Extracting Plain Text Data from NetCDF Files

North American Regional Climate Change Assessment Program

Home

Data

Extracting Plain Text

PROGRAM
	About NARCCAP
	About Data
	Contact Us

RESOURCES
	For PIs
	For Users
	Access Data User Directory Contributions Acknowledgements

RESULTS
	Output Data Catalog
	General Results
	NCEP-Driven RCM Runs
	Climate Change Results
	CRCM+CCSM CRCM+CGCM3 ECP2+GFDL ECP2+HadCM3 NEW! HRM3+GFDL HRM3+HadCM3 MM5I+CCSM MM5I+HadCM3 NEW! RCM3+CGCM3 RCM3+GFDL WRFG+CCSM WRFG+CGCM3

SPONSORS

Extracting Plain Text Data from NetCDF Files

Many users cannot work with NetCDF data directly and need to extract data for a small region (perhaps a single grid cell) in plain text (ASCII) format. This document will walk you through extracting data from a NetCDF file into ascii format so that you can import it into Excel, or feed it into a modeling program, or even just look at the raw numbers.

Note: These instructions are for Windows users. If you are working on a linux, unix, or mac system, or if you have Cygwin installed, you have many more options. Probably the best is to install NCO and use the ncks command. For example: ncks -s "%f\n" -C -h -d xc,2,2 -d yc,3,3 -v tas datafile.nc
prints all the values for the variable tas at coordinates xc=2, yc=3 from datafile.nc, one per line (plus some metadata you can grep away if you don't want it). You can find a long list of useful tools on Unidata's NetCDF Software page.

Step-by-step instructions for converting NetCDF data to plain text

Step 1: Install the necessary tools

You will need to install two packages, NetCDF and FAN, to extract NARCCAP data to plain text on a Windows machine. In both cases, all you need to do is download the zip file, extract the files within, and place them in C:\Windows\System32. (You may need administrative privileges.)

Unidata's NetCDF package includes ncdump, which you can use to display the metadata from a NetCDF file. This is often very helpful for understanding how the data is organized inside the file. ncdump -h filename will display only the header information, without any of the actual data.

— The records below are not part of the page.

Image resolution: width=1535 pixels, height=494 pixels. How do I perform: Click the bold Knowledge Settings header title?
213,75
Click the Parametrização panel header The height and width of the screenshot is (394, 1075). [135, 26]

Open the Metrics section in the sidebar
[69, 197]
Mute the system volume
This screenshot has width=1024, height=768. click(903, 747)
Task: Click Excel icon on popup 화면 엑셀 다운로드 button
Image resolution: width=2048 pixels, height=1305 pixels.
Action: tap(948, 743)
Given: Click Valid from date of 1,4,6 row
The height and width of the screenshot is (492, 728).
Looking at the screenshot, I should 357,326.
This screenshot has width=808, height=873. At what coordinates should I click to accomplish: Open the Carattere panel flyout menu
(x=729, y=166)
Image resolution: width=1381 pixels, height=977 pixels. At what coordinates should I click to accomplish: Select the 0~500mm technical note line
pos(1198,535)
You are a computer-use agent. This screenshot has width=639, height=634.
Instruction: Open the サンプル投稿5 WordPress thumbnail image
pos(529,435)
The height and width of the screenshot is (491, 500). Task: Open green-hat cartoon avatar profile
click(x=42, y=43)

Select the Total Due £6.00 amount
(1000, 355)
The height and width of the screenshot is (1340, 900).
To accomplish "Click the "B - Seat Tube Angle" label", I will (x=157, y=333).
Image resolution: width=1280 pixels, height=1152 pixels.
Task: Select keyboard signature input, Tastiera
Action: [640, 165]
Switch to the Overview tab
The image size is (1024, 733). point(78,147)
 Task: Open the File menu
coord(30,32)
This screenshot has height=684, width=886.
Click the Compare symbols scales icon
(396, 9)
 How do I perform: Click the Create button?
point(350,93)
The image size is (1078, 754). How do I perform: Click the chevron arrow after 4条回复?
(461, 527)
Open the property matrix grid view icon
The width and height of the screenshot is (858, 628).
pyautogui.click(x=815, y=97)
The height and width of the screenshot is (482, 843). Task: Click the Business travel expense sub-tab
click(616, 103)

You can download the pre-built Win32 binary version of the netcdf library, including ncdump.exe, here: netcdf-3.6.1-beta1-win32dll.zip.

If you need more information about NetCDF on Windows, it can be found in Unidata's NetCDF Installation and Porting Guide.

The user-contributed FAN library, for extracting and manipulating array data from netCDF files, is also available from Unidata, on the User-Contributed netCDF Software page. To use FAN on a Windows machine, you'll want to download a pre-built binary: fan-2.0.3.win32bin.zip.

FAN includes nc2text.exe, which converts netCDF data to plain text. Extensive documentation can be found in Unidata's Introduction to FAN Language and Utilities.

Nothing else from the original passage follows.